» Work request
Your answer is the line containing "Expand the Lesen/Schreiben permission arrow" plus every line after it through the end of the records, printed exactly and free of pictures.

____

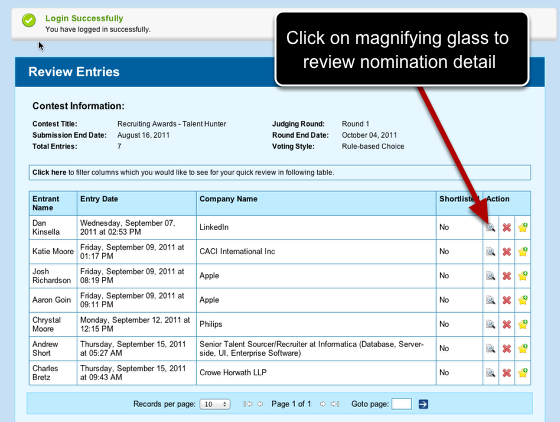The height and width of the screenshot is (422, 560).
Task: Reject Katie Moore's entry with red X
Action: (x=506, y=252)
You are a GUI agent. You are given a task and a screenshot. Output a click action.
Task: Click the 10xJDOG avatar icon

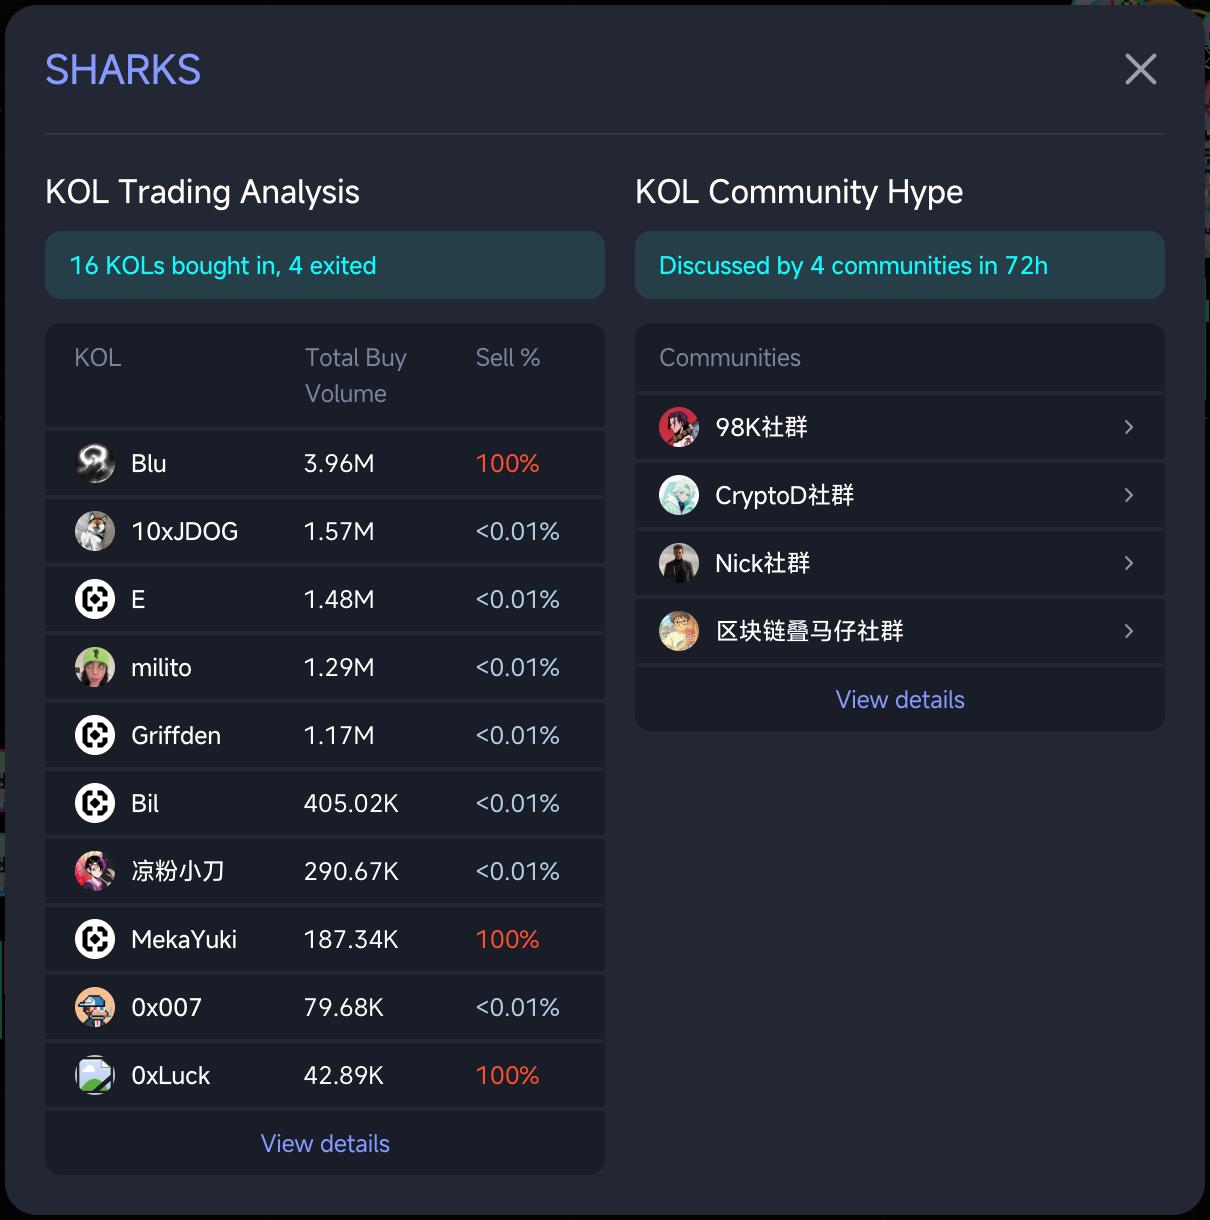click(95, 531)
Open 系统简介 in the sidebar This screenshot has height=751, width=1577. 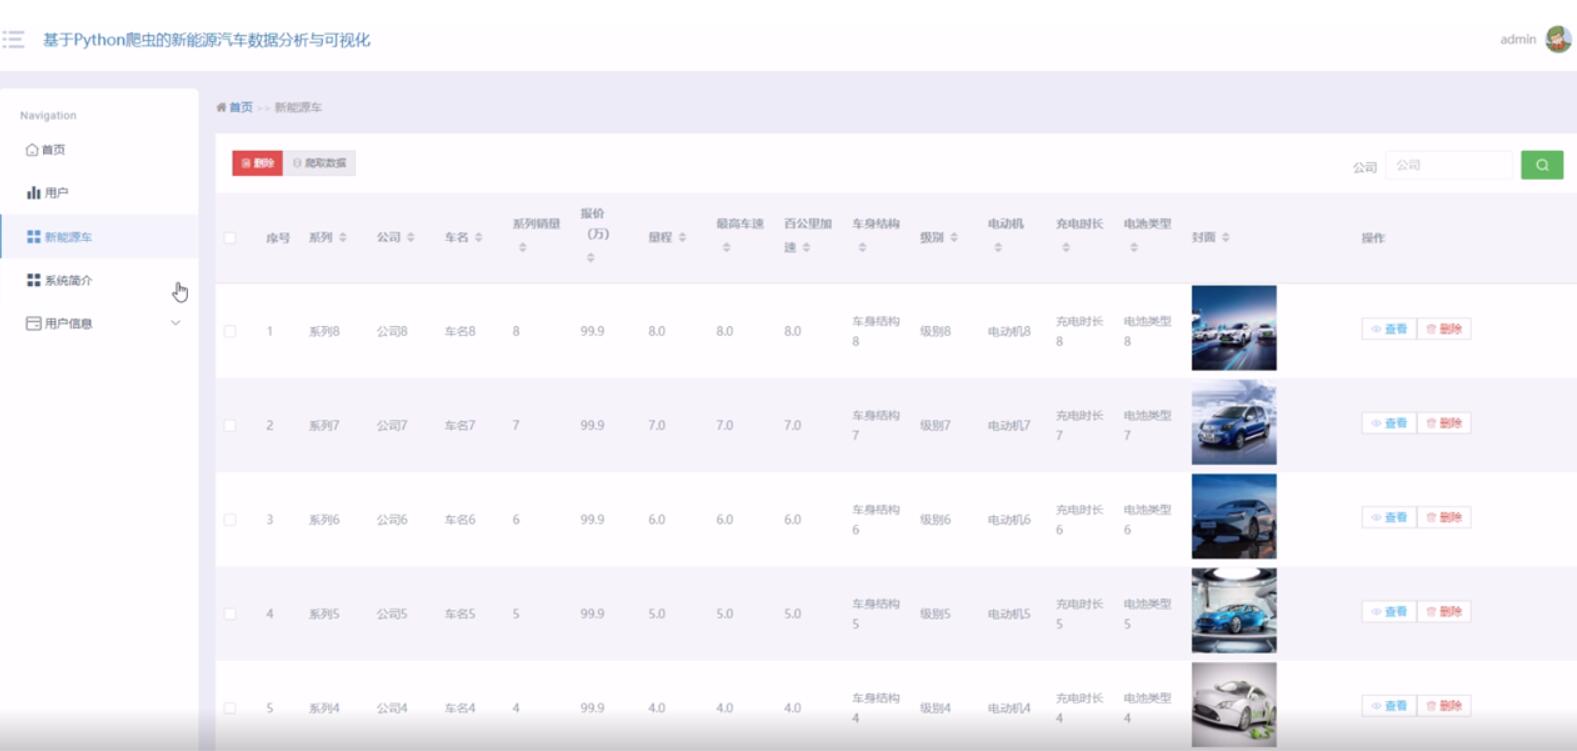click(68, 281)
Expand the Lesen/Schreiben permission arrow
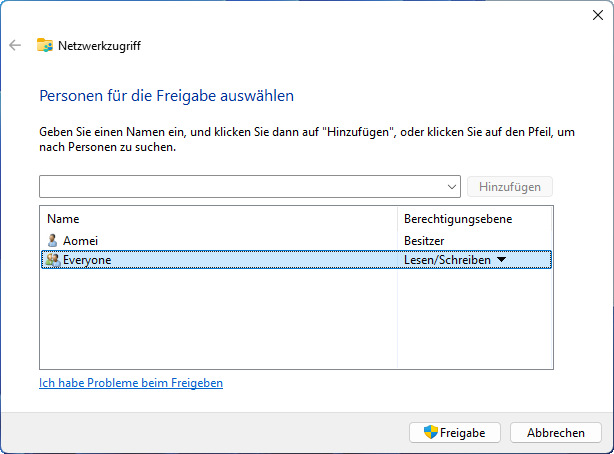 (x=501, y=260)
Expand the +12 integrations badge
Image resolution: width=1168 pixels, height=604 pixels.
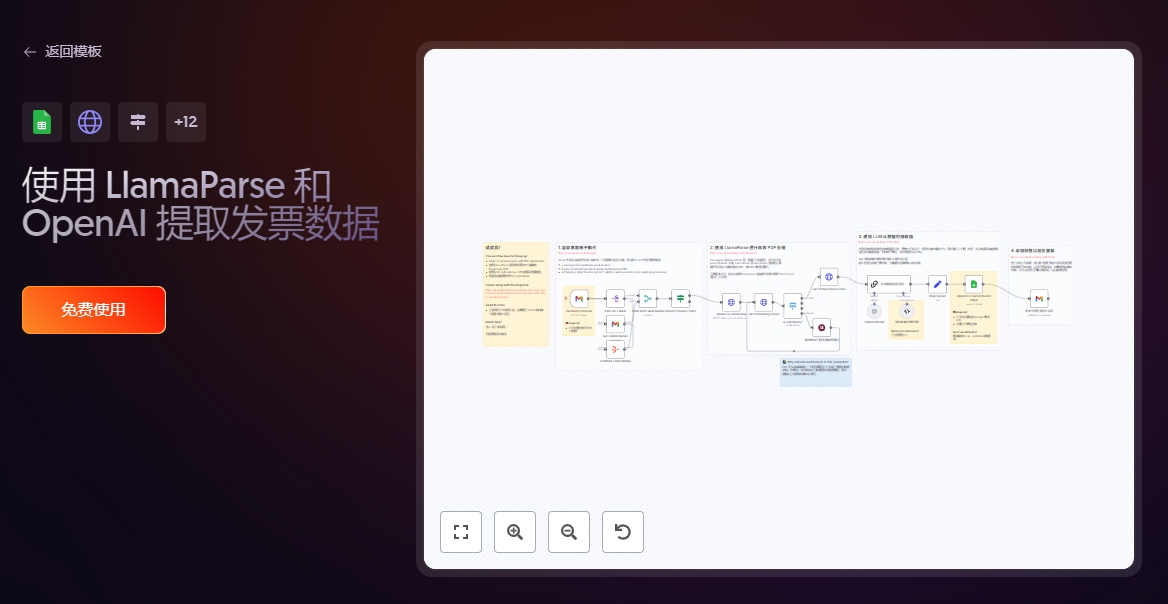[x=186, y=122]
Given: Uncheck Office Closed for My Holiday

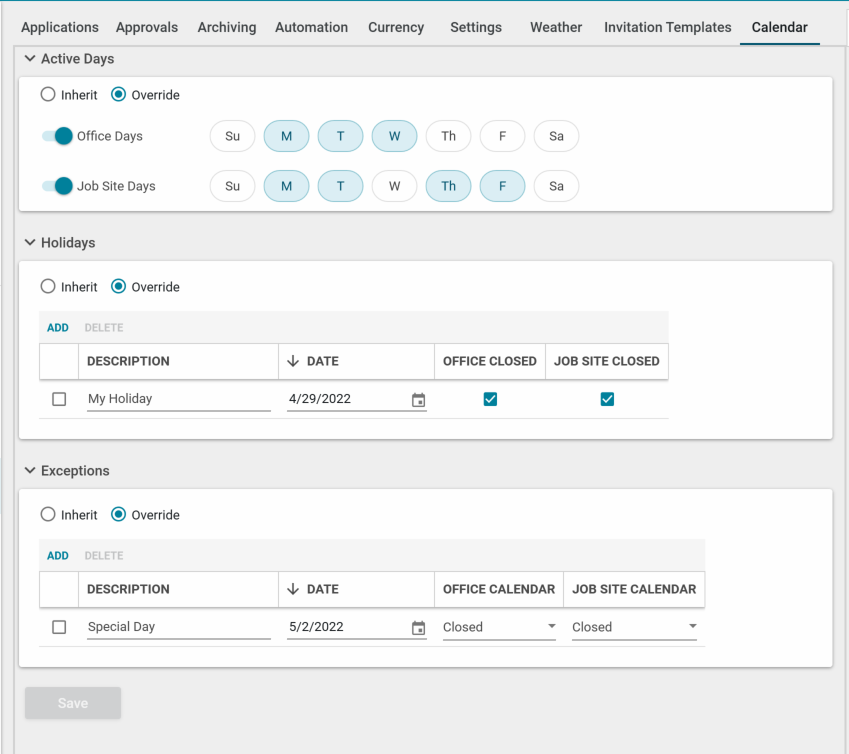Looking at the screenshot, I should (x=490, y=399).
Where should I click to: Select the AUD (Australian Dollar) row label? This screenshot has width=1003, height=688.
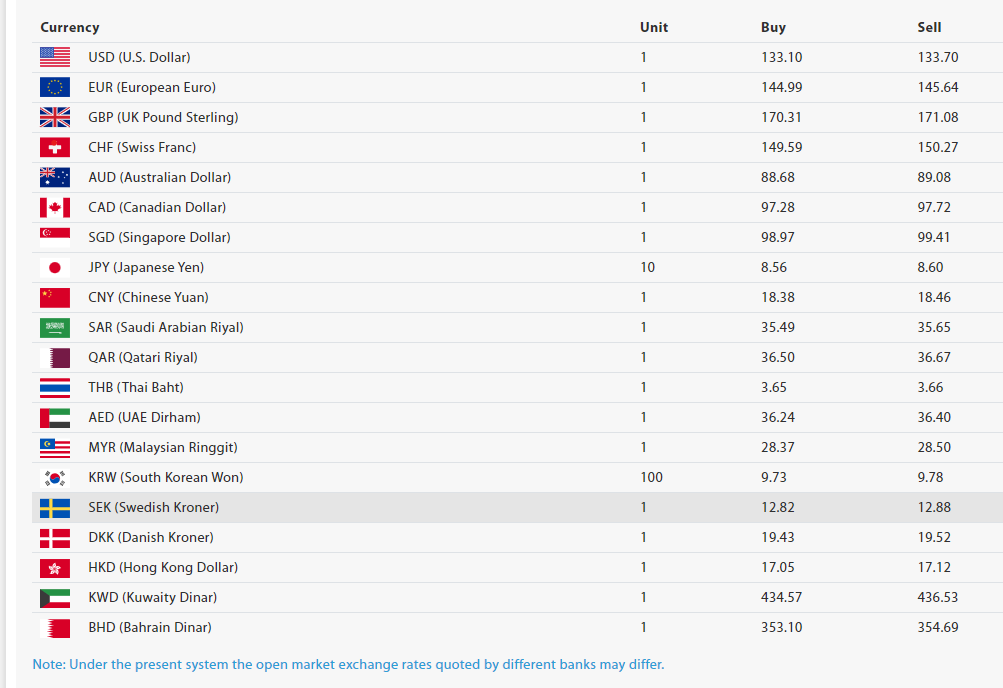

____

» Expected answer
Expand the Lesen/Schreiben permission arrow
 (x=501, y=260)
Expand the +12 integrations badge
Image resolution: width=1168 pixels, height=604 pixels.
[x=186, y=122]
Given: Uncheck Office Closed for My Holiday

Looking at the screenshot, I should (x=490, y=399).
Where should I click to: Select the AUD (Australian Dollar) row label? This screenshot has width=1003, height=688.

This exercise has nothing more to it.